Task item:
Reproduce the lines below exactly, from the one containing "Expand the recent locations arrow" through the one containing "Task: Open Thessaloniki", both included. Leave out any pictures.
----------------
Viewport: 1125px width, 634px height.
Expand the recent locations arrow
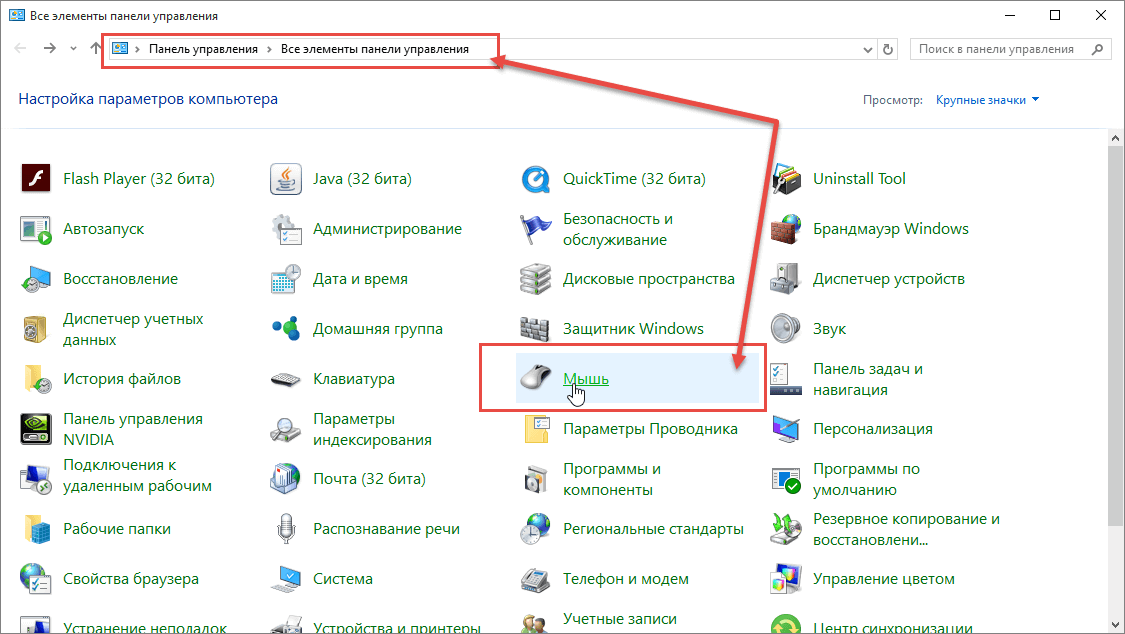(74, 49)
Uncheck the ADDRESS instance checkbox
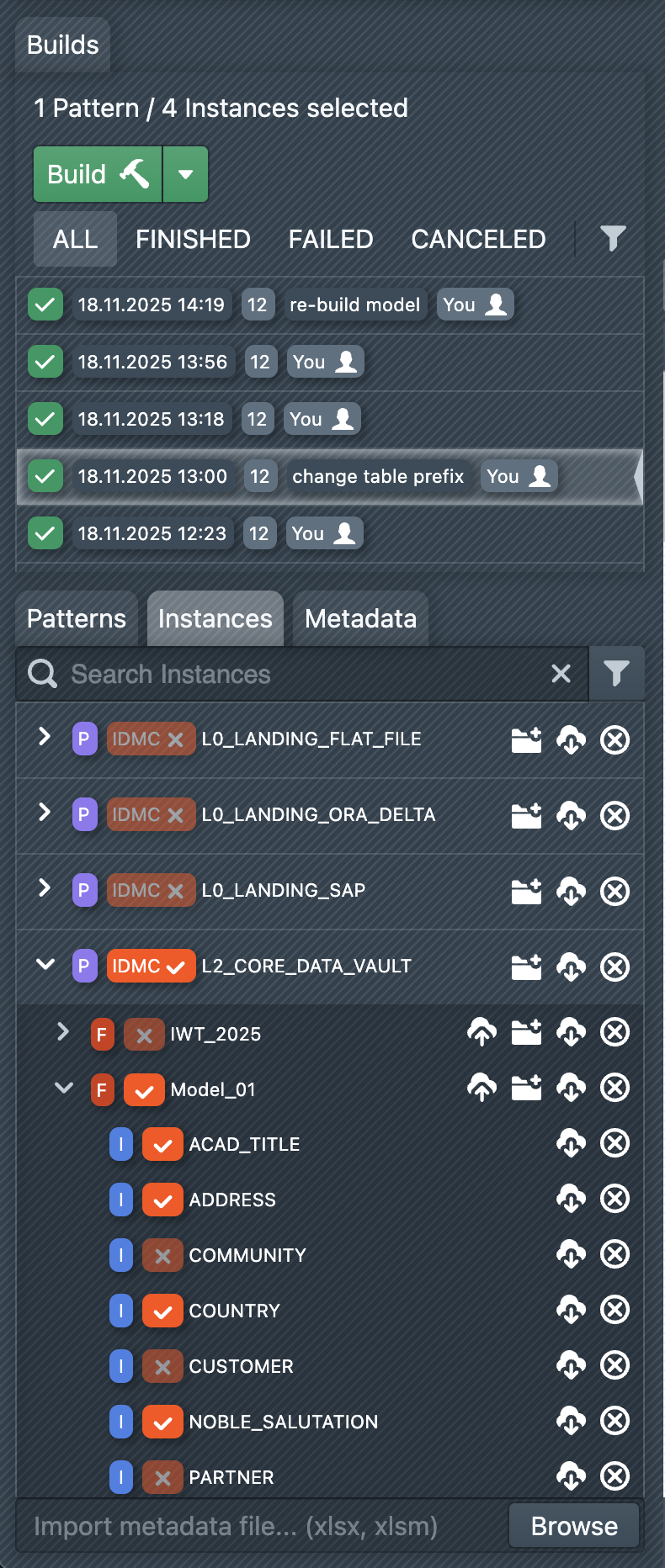This screenshot has height=1568, width=665. (162, 1200)

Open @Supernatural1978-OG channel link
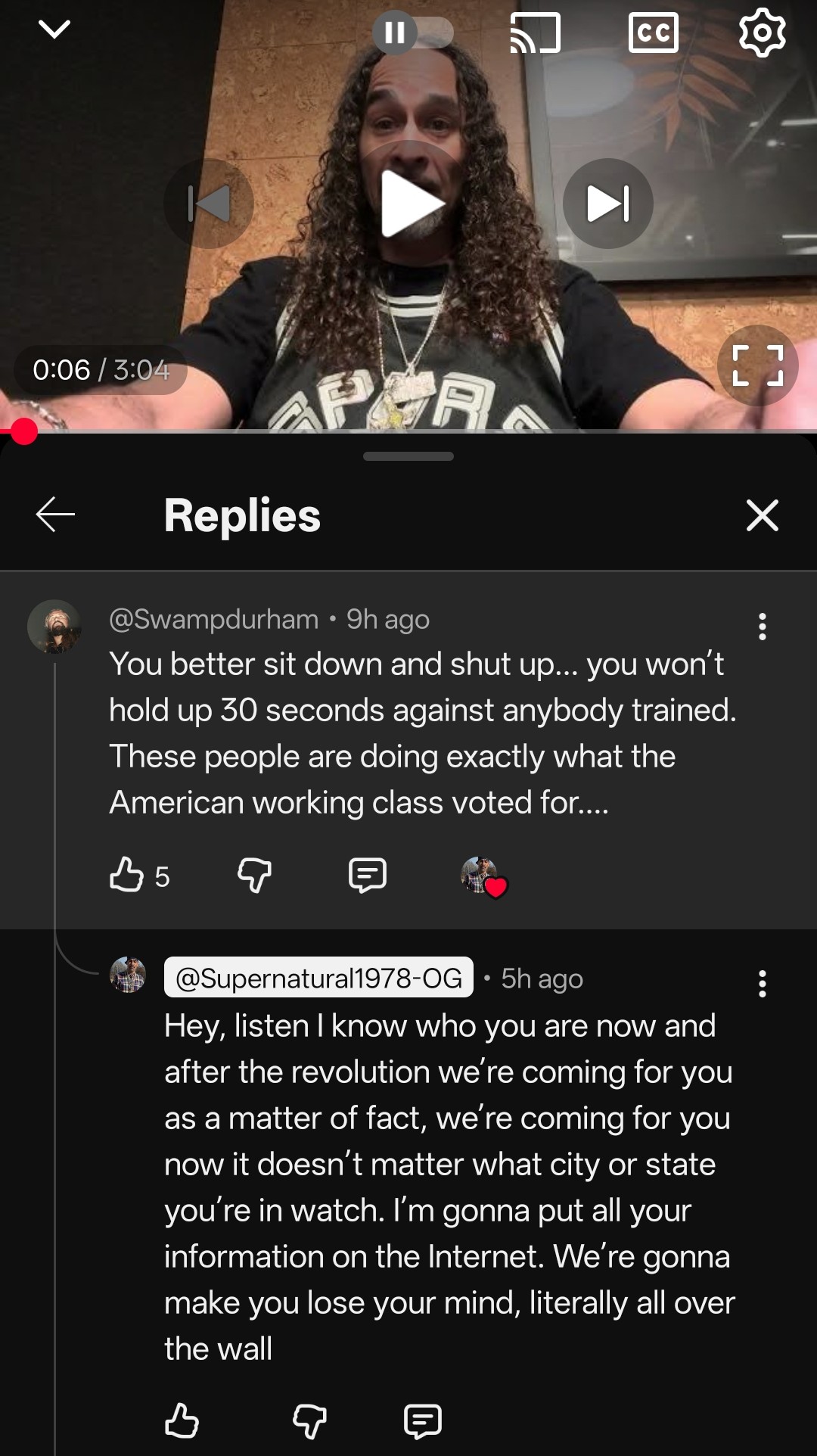pyautogui.click(x=318, y=978)
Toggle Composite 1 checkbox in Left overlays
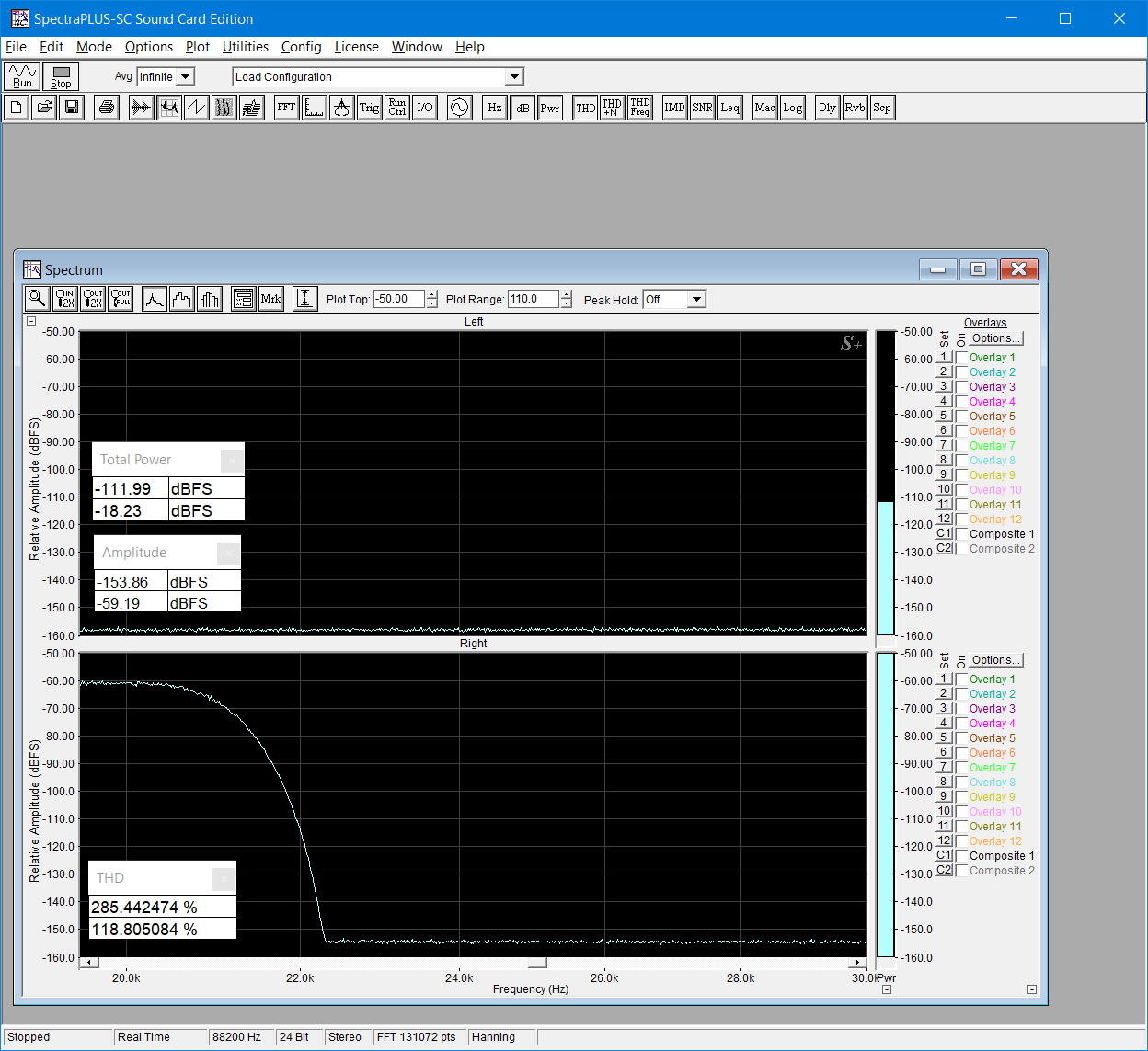Image resolution: width=1148 pixels, height=1051 pixels. (x=961, y=534)
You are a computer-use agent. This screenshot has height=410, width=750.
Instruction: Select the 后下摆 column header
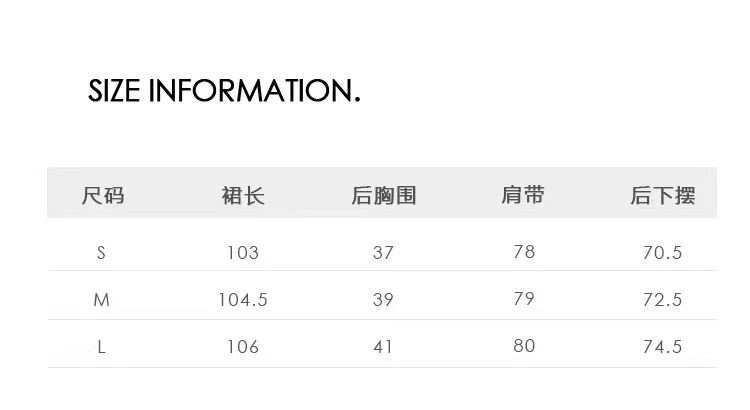662,195
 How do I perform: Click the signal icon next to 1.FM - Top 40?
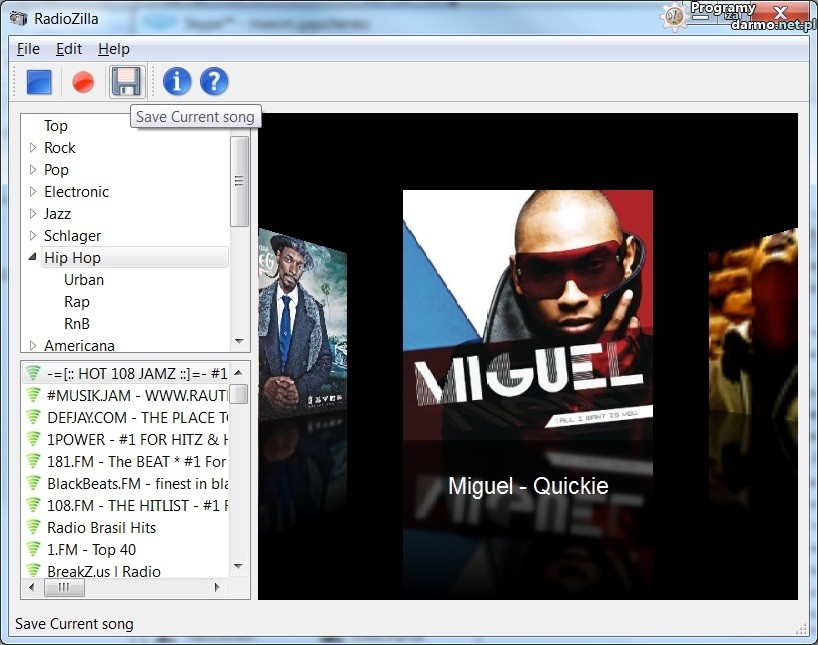click(x=33, y=549)
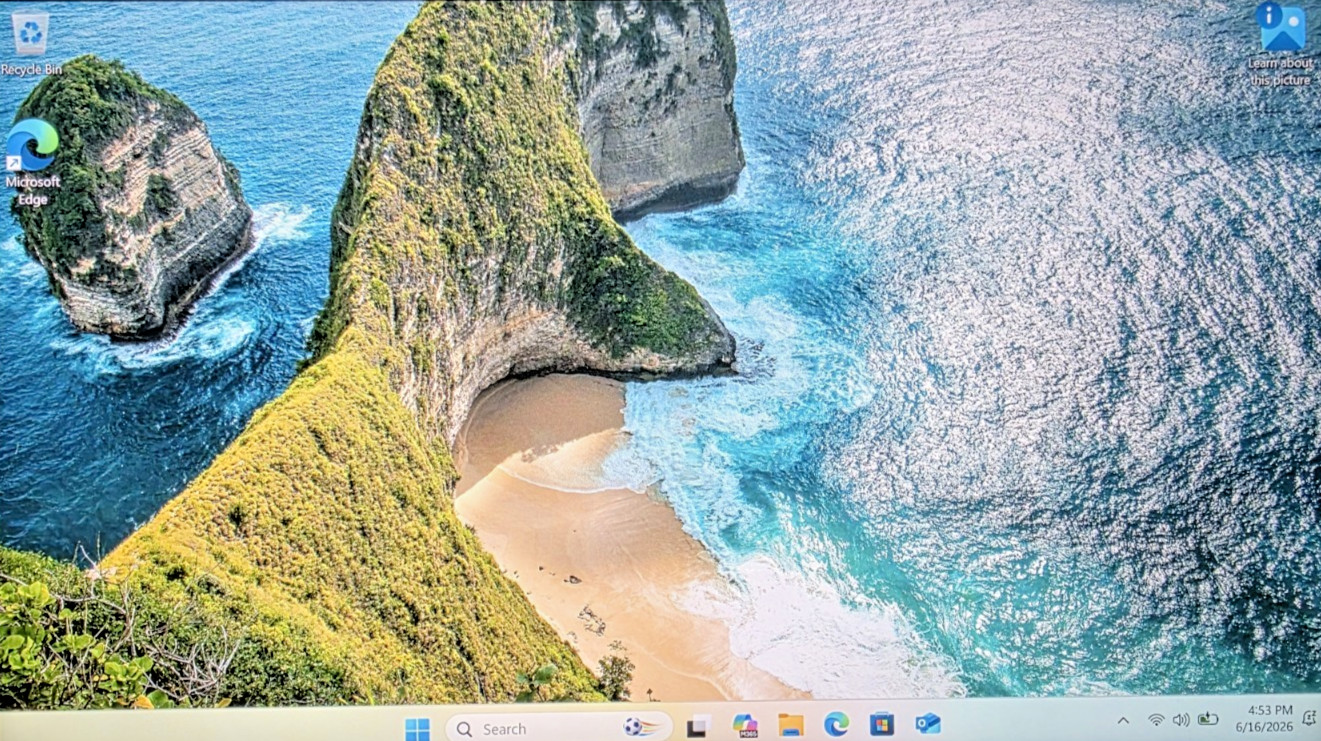Expand the hidden system tray icons chevron

1123,720
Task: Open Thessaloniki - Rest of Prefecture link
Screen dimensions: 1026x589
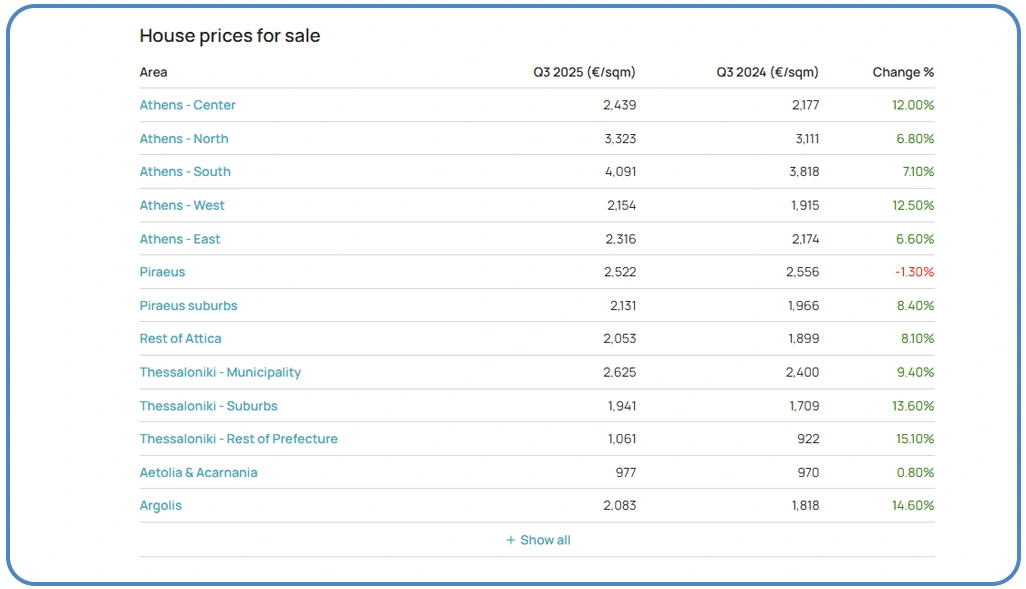Action: (x=239, y=439)
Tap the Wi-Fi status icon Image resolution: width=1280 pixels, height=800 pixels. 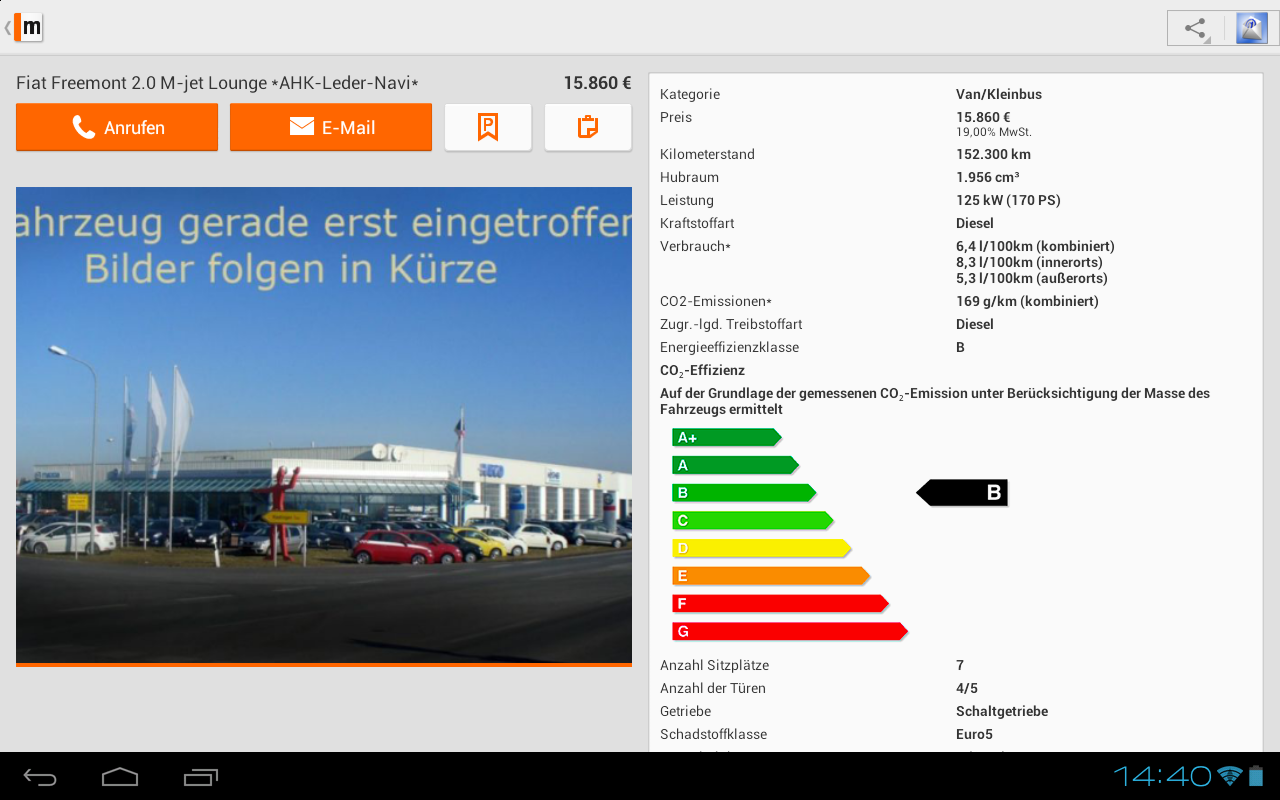(x=1229, y=776)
----------------
Answer section:
Expand the recent locations arrow
(74, 49)
Uncheck the ADDRESS instance checkbox
This screenshot has height=1568, width=665. (162, 1200)

Open @Supernatural1978-OG channel link
pyautogui.click(x=318, y=978)
Toggle Composite 1 checkbox in Left overlays
Image resolution: width=1148 pixels, height=1051 pixels. (x=961, y=534)
You are a computer-use agent. This screenshot has height=410, width=750.
Instruction: Select the 后下摆 column header
662,195
 How do I perform: Click the signal icon next to 1.FM - Top 40?
click(x=33, y=549)
Expand the hidden system tray icons chevron

1123,720
Task: Open Thessaloniki - Rest of Prefecture link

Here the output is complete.